- _Provided data_:

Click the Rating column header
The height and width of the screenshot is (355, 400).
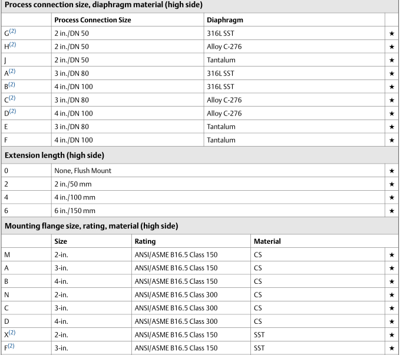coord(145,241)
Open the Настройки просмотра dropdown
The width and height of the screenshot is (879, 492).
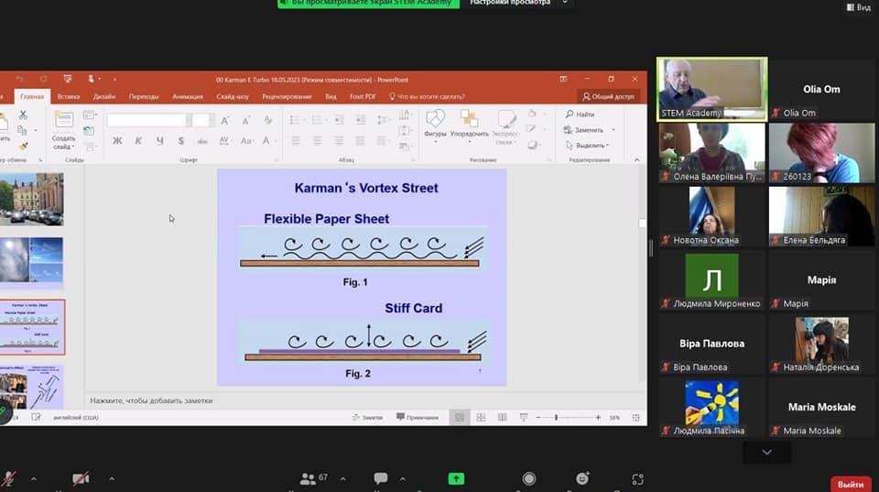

* * *

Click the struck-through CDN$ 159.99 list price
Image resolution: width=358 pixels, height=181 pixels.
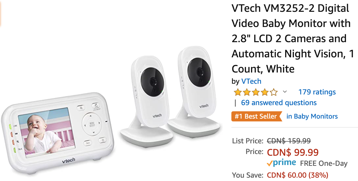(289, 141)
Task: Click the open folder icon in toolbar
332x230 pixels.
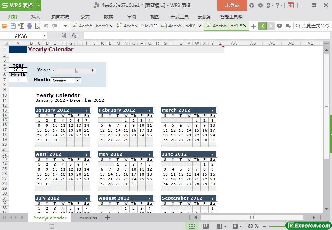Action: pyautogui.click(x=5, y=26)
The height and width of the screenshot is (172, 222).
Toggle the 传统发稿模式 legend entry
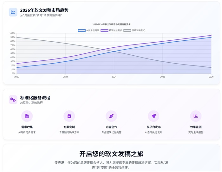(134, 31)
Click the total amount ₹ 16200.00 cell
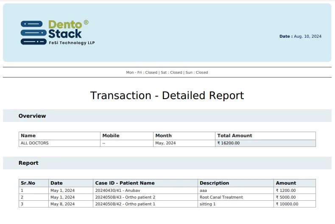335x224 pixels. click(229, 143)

- _Task_: Reproduce the lines above, beginning at the line with "Open the Настройки просмотра dropdown" and stopping after the line with "The width and", exactly as they are.

- _Output for this task_:
Open the Настройки просмотра dropdown
The width and height of the screenshot is (879, 492).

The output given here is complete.